→ **TEXT PASSAGE**:
-.-.-
Woman Member of Parliament for Nebbi District
- In office 2011–2016

Personal details
- Born: July 31, 1968 (age 57) Jonam, Uganda
- Party: National Resistance Movement (NRM)
- Education: Master's Degree in Education, Planning and Management (Makerere University, 1993)
- Occupation: Politician
- Known for: Woman MP for Nebbi District (9th Parliament); NRM flag bearer for Nebbi District; Advocacy against ignorance, poverty, and disease in Nebbi;

= Acayo Christine Cwinya =

Ugandan
politician

Acayo Christine Cwinya also known as Christine Cwinya-Ai Acayo (Born on 31 July 1968) is a Ugandan politician. She served as the Member of Parliament in the ninth Parliament of Uganda representing Nebbi District. She belongs to the ruling National Resistance Movement political party.
-.-.-
→ **SOURCE DATA**:
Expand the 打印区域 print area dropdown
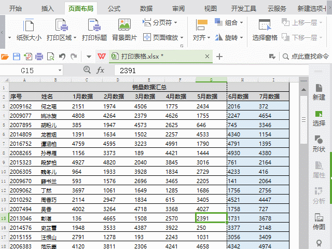The width and height of the screenshot is (332, 249). [x=75, y=38]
-.-.-
→ **PROBLEMS AND TASKS**:
A) List the field labels that appear under "Personal details" in the profile of Acayo Christine Cwinya.
B) Pick up the profile of Acayo Christine Cwinya after its last sentence and continue it.

→ **RESULTS BY TASK**:
A) Born, Party, Education, Occupation, Known for

B)
== Education ==
She comes from Jonam. In 1993, Acayo graduated from Makerere University with a Master's Degree in Education, Planning and Management.

== Political journey ==
She is the official National Resistance Movement flag bearer for Nebbi District. During her political speech, she urged the need for people to all work together to fight ignorance, poverty and disease in Nebbi, rather than fighting one another.